Huggingface is a good alternative. It’s another leading AI research organization and technology company focused on the development and application of natural language processing (NLP) models and tools. Huggingface has a variety of different services that we might explore in future iterations of this project, for instance:
- Transformers Library: open-source library with state-of-the-art NLP models
- Model Hub: pre-trained models contributed by the community
- Inference API: service that enables developers to access NLP models
There are three core, high-level risk areas that we noticed when building this project. We think this is where many of the problems lie when building an AI-powered tool. These are the three risk areas:
Using ChatGPT for a task like this proved that it can be difficult to get relevant results. This is due to a limited understanding of the codebase context. At times, the model was unable to understand the context and intent behind certain snippets. The end result was usually irrelevant or incorrect recommendations.
Security and Privacy
There’s no storage implemented in this prototype. It’s only moving data back and forth between GitHub and OpenAI, but there appear to be tricky areas around ensuring the confidentiality of private code. This is especially true when relying on third-party AI tools and platforms.
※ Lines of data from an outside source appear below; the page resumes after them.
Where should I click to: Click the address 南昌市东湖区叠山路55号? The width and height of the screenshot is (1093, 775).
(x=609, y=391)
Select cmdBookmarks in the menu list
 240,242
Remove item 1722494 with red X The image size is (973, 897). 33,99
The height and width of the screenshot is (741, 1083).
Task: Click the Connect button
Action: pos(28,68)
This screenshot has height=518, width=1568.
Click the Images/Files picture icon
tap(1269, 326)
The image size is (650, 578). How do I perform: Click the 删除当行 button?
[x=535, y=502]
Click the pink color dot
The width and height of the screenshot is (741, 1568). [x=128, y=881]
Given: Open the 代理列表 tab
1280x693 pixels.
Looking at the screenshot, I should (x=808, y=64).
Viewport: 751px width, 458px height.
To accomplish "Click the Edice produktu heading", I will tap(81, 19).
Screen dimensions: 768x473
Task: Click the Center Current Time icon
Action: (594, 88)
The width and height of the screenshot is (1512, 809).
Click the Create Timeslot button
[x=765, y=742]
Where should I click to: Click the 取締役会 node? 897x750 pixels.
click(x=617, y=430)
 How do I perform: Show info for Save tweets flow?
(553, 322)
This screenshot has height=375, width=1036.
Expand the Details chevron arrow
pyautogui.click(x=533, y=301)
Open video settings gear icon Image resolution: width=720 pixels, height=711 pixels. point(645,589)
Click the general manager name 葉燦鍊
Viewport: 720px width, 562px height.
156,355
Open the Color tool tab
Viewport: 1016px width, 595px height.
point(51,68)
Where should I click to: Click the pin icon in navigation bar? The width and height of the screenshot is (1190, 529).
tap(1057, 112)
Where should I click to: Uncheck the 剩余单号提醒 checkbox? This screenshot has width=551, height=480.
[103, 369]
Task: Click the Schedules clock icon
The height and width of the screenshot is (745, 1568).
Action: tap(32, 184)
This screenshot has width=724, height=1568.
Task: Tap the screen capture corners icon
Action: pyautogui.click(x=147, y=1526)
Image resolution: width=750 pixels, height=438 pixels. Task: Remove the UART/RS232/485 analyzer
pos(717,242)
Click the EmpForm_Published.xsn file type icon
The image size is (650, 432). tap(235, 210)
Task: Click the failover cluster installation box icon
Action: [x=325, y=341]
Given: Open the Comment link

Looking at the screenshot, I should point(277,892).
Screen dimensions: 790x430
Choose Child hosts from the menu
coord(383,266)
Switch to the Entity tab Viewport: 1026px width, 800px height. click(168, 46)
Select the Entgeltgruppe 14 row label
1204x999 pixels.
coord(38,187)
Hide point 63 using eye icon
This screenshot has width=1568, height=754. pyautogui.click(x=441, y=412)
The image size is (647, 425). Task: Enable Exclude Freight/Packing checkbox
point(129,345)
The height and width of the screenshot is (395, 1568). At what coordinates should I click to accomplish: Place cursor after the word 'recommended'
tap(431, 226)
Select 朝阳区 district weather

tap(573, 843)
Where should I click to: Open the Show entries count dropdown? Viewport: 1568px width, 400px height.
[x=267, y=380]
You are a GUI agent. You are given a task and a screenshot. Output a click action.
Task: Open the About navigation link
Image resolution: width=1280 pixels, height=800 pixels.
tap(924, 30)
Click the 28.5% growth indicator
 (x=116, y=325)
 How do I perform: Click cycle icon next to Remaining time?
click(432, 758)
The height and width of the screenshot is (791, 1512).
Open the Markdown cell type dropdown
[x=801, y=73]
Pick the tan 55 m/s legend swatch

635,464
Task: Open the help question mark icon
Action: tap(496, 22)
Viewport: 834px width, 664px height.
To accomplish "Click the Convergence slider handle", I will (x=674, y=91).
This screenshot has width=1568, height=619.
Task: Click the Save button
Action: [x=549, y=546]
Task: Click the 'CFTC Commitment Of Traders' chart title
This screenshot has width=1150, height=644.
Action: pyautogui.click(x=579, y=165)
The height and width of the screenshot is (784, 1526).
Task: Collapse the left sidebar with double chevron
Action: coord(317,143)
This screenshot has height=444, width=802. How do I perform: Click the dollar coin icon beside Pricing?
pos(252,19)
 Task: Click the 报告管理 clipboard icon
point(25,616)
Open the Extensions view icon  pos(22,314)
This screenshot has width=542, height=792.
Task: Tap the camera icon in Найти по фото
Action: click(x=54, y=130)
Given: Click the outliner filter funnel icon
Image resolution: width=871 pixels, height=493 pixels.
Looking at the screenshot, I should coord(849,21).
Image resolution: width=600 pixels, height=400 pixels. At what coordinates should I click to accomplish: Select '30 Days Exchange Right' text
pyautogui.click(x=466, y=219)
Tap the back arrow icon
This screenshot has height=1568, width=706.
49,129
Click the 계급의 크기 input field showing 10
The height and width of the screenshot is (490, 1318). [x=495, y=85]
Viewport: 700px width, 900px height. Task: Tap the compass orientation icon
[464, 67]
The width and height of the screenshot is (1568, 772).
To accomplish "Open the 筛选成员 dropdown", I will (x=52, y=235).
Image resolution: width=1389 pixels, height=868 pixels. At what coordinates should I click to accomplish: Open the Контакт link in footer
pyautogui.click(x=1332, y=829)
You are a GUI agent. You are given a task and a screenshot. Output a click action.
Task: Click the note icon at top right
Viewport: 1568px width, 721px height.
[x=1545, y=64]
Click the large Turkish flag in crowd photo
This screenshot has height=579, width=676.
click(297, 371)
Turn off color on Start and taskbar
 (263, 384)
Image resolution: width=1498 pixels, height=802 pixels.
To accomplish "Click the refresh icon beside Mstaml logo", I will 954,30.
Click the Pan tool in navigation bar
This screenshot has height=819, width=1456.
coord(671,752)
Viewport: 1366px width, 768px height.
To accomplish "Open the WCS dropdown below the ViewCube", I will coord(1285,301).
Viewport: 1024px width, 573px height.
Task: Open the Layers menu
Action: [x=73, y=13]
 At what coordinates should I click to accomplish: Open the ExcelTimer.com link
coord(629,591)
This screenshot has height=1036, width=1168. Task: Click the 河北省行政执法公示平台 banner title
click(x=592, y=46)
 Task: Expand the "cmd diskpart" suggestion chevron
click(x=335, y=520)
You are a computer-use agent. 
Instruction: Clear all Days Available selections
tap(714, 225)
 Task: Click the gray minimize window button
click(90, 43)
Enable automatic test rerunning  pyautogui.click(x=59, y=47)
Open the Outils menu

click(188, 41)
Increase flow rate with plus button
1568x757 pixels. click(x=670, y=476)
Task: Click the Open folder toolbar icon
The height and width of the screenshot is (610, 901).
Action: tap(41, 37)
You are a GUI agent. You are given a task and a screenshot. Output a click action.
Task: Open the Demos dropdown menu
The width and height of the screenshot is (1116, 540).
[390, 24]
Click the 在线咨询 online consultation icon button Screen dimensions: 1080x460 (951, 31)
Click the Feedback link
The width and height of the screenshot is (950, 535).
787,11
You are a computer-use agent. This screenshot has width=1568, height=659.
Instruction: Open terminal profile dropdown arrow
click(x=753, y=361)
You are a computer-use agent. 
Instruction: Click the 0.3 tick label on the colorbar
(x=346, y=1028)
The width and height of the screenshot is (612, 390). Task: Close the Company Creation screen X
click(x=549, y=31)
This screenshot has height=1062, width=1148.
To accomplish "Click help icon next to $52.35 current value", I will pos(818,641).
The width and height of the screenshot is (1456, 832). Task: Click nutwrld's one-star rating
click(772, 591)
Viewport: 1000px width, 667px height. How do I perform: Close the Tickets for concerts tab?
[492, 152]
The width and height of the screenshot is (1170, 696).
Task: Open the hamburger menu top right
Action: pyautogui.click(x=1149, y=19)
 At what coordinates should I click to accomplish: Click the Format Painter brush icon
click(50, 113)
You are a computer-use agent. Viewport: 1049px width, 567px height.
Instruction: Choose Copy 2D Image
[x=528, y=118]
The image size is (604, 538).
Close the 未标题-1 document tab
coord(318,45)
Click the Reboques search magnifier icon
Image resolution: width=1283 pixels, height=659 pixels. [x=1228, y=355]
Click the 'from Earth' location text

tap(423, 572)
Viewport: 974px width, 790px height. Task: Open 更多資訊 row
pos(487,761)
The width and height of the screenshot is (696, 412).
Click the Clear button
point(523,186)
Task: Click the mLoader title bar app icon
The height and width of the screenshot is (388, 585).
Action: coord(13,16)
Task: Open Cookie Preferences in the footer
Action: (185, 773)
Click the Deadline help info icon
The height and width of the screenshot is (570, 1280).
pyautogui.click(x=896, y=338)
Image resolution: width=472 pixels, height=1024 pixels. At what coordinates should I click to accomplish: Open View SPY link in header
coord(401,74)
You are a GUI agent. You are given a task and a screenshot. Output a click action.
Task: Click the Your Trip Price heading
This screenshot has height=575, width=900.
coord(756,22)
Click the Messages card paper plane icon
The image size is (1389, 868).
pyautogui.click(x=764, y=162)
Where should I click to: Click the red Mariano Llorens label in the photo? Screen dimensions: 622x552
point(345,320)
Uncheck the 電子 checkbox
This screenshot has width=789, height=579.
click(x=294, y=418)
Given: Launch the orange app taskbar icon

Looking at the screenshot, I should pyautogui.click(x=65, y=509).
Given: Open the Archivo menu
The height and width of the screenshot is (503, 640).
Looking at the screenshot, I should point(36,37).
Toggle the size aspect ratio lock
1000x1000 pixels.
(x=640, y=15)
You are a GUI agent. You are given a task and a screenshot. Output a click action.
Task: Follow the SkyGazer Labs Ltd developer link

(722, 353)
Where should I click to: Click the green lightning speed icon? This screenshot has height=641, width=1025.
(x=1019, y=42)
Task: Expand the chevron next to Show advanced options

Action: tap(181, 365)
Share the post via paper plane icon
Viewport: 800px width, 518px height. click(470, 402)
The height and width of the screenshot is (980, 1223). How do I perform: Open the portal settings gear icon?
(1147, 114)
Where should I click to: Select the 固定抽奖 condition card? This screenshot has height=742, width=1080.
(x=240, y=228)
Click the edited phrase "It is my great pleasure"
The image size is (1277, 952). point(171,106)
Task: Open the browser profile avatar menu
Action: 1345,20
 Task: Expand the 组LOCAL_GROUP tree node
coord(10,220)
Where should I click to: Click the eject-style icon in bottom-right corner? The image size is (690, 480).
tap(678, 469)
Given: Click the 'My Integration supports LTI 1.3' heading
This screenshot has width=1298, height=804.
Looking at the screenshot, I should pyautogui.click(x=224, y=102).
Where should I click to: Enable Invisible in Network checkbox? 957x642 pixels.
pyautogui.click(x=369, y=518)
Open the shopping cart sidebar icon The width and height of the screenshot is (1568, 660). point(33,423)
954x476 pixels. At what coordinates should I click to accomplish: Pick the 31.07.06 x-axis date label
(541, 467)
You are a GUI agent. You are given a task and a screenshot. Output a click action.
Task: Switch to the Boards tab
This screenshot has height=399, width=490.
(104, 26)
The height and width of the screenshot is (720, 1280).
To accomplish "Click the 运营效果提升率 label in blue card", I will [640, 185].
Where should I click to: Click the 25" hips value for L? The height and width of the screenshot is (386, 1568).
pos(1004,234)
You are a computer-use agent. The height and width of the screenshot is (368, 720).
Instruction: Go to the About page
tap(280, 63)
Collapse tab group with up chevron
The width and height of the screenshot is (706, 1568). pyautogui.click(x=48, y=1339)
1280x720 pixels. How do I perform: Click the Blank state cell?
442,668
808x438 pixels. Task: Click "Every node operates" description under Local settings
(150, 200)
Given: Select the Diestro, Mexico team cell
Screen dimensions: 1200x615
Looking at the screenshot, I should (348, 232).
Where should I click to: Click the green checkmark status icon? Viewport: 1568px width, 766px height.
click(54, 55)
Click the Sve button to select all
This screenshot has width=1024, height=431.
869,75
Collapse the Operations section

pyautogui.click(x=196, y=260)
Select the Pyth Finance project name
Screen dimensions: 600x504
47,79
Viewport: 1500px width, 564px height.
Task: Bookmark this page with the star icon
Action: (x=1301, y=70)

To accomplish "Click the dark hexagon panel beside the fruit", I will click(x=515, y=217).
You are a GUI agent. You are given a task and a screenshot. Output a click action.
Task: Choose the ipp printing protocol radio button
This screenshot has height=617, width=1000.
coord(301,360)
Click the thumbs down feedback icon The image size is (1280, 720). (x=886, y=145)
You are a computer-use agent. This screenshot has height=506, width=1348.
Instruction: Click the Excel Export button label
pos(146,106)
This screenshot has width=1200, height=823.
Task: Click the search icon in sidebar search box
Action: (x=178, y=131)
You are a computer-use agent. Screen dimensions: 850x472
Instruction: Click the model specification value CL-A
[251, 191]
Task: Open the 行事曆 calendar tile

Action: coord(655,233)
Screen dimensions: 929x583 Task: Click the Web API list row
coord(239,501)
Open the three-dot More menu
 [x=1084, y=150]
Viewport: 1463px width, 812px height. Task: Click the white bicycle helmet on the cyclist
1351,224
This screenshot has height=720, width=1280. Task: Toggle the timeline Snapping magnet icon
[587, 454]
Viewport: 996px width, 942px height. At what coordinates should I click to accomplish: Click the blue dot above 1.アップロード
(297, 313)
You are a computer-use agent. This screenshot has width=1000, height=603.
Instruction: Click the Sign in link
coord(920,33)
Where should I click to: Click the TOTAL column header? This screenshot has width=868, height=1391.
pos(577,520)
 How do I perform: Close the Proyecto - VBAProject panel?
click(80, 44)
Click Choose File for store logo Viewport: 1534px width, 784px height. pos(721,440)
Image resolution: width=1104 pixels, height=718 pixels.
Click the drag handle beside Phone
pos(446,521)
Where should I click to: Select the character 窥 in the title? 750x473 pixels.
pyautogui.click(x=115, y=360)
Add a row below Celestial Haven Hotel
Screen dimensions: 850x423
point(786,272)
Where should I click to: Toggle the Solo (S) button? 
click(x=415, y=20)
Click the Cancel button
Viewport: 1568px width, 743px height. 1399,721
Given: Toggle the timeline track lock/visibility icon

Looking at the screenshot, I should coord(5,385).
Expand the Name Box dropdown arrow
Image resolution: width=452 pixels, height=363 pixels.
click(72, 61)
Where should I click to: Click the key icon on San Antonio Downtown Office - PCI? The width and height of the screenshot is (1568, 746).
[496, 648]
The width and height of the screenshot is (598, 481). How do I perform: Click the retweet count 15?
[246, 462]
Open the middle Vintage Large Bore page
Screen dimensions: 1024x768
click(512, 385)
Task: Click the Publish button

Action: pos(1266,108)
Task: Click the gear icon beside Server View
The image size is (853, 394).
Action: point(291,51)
Bias is a big problem with AI models. These models might learn and spread biases that were present in the training data, which can lead to biased recommendations or skewed interpretations of code snippets. We don’t know what bias ChatGPT may have, because we don’t know exactly what code training data it was provided with.
AI-powered code reviews might change how we work in the software industry. It certainly has the potential to make the whole process more efficient and accurate.
As machine learning algorithms improve, we should expect that these models will be able to understand complex code, detect subtle bugs and provide relevant suggestions for improvement. This will not only save time for developers but also help reduce the number of post-merge issues.
I think it is interesting to explore what future platforms with AI-enhanced collaboration might look like. Also, how we can use AI to collaborate, learn and build the next generation of software tools.